One of the main ways that Obamacare increased insurance coverage was by expanding the Medicaid program to cover millions more low-income Americans. Prior to the health law, the entitlement was restricted to specific groups of low-income Americans (pregnant women, for example, and the blind and disabled).
Obamacare opened the program up to anyone below 138 percent of the poverty line (about $15,000 for an individual) in the 31 states that opted to participate.
Initial GOP plans would have ended this coverage expansion outright — but in a big reversal, the replacement bill will allow Medicaid expansion to continue through January 1, 2020. States will be able to continue to enroll people in the program. States that haven’t expanded yet but are considering the option could join the Medicaid expansion, and enroll people over the same time period as well.

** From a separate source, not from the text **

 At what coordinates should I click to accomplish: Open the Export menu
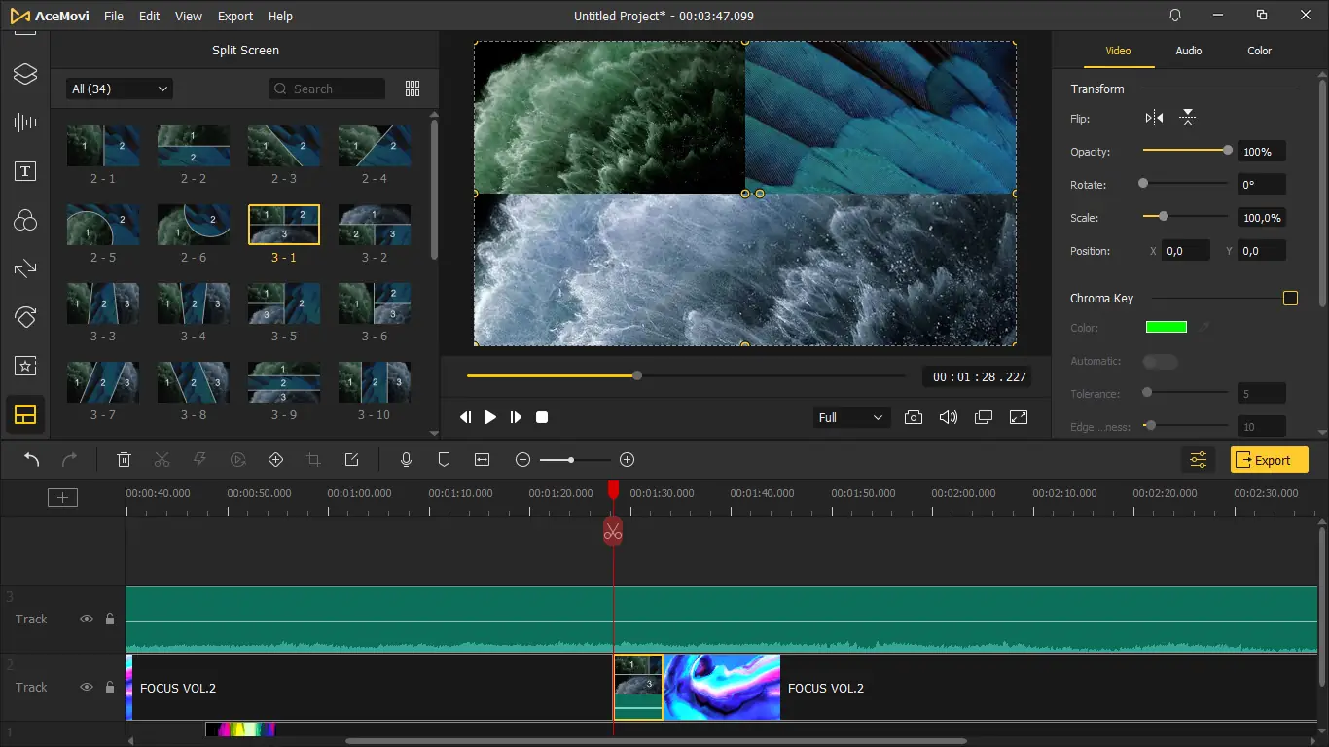(235, 17)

In 2020, enrollment in the Medicaid expansion will “freeze” and states will no longer be able to sign new enrollees up for the program. Legislators expect that enrollment would slowly decline, as enrollees’ incomes change and they shift off the program…
There are significant changes to Medicaid in the American Health Care Act outside of the expansion, too. This bill would convert Medicaid to a “per capita cap” system, where states would get a lump sum from the federal government for each enrollee.
This is different from current Medicaid funding. Right now, the federal government has an open-ended commitment to paying all of a Medicaid enrollee’s bills, regardless of how high they go.
Previous analyses of different version of this proposal suggest it could lead to very deep cuts to Medicaid. It’s unclear, at this point, how much this new version of the policy would reduce Medicaid spending.